======== Provided data ========

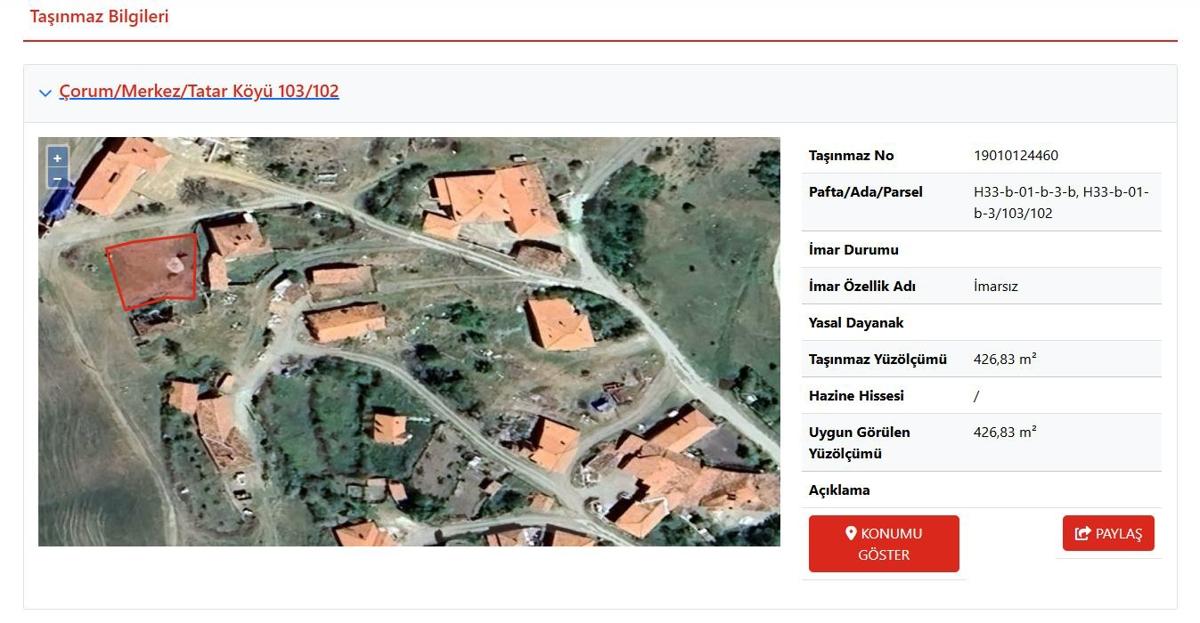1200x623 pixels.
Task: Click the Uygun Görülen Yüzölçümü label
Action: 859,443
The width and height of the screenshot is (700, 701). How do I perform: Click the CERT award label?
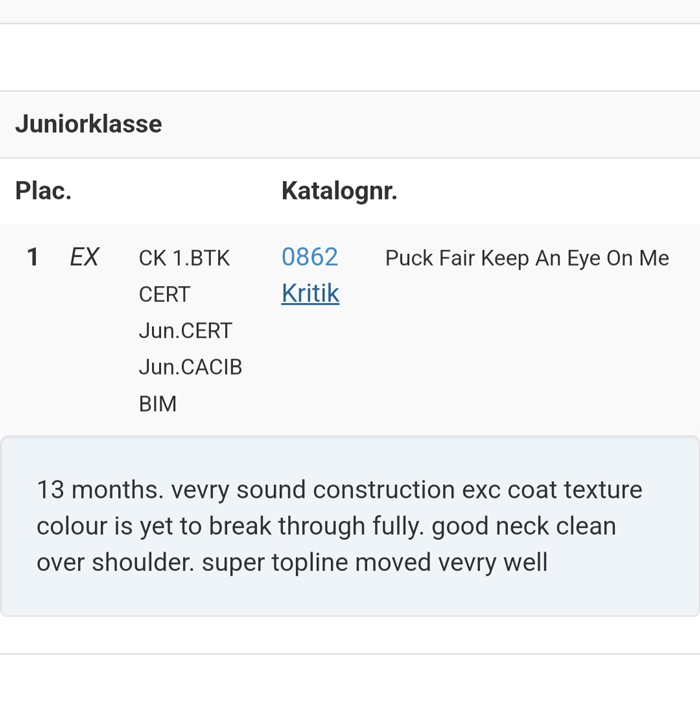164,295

========

* **Your goal**
Exclude the pictures and write out exactly the lines from the one holding "The width and" through the end of the entries, inclusive, and only those.

* **Reply to the exercise**
The width and height of the screenshot is (700, 701). How do I perform: Click the CERT award label?
164,295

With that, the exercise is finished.